On February 23, 1898, Émile Zola was imprisoned in France after writing “J’accuse,” a letter accusing the French government of anti-Semitism and wrongfully imprisoning Captain Alfred Dreyfus.

Fifty-eight years earlier, Austrian economist Carl Menger was born.

Menger would go on to contribute to the development of the theory of marginal utility, which supplanted cost-of-production theories of value in economics, in his first book, translated into English as “Principles of Economics.” Though expert in mathematics (he served as tutor in economics and statistics to Archduke Rudolf von Habsburg, the Crown Prince of Austria not long after the publication of the Principles), his approach to marginal theory was the least mathematical of his famous “co-discovers” of the principle, William Stanley Jevons and Leon Walras.
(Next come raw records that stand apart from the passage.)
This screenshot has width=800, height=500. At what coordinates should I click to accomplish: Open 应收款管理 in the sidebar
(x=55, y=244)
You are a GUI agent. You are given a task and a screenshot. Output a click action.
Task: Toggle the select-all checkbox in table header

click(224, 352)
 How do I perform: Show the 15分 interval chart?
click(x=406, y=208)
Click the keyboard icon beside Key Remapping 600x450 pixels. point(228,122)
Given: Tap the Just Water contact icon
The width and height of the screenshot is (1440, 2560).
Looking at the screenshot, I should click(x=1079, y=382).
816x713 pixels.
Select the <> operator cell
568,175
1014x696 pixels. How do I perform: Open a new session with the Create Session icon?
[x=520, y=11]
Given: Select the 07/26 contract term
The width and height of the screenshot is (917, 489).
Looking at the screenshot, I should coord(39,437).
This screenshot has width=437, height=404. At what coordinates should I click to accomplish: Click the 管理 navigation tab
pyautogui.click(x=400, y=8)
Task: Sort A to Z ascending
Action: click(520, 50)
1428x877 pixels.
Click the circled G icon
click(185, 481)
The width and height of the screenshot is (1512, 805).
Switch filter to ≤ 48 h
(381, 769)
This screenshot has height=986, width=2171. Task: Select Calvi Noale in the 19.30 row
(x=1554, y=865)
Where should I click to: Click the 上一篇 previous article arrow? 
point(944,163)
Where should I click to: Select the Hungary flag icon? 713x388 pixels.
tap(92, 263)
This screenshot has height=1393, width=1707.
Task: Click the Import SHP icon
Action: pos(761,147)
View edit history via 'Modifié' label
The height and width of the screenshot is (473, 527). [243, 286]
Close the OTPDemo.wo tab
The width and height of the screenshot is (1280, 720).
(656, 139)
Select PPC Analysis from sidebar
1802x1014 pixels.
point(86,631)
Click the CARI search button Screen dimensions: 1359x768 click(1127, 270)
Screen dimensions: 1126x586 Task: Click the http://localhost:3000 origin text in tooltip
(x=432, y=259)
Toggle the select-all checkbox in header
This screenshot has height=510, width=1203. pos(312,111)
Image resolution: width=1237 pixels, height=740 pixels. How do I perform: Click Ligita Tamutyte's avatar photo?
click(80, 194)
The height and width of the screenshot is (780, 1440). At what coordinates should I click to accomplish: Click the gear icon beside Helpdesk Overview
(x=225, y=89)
Rooted in a subjective theory of value, it was the most realistic and least model-based of the marginalist revolutionaries, and he was most interested in price formation, not “price determination,” which focused almost exclusively on equilibrium conditions. He developed an evolutionary theory of money, as well.

Menger’s second book was a defense of a particular kind of general theory in social science, and an explanation of the importance of “invisible hand” processes in the social world. The first theme caused a firestorm of debate in the German-speaking world, where “socialists of the chair” and other opponents of laissez faire went ballistic regarding the possibility of permanence of finding laws in the social world that were not of their own constructing. The second theme developed ideas found in Adam Smith, and extended them.

Menger inspired two major followers, Friedrich Freiherr von Wieser and Eugen von Böhm-Bawerk. The former named “marginal utility” and developed the first rigorous view of cost as opportunities foregone; the second advanced a time-preference theory of interest and theory of the structure of production. Later followers of this “Austrian School” included Ludwig von Mises and F.A. Hayek.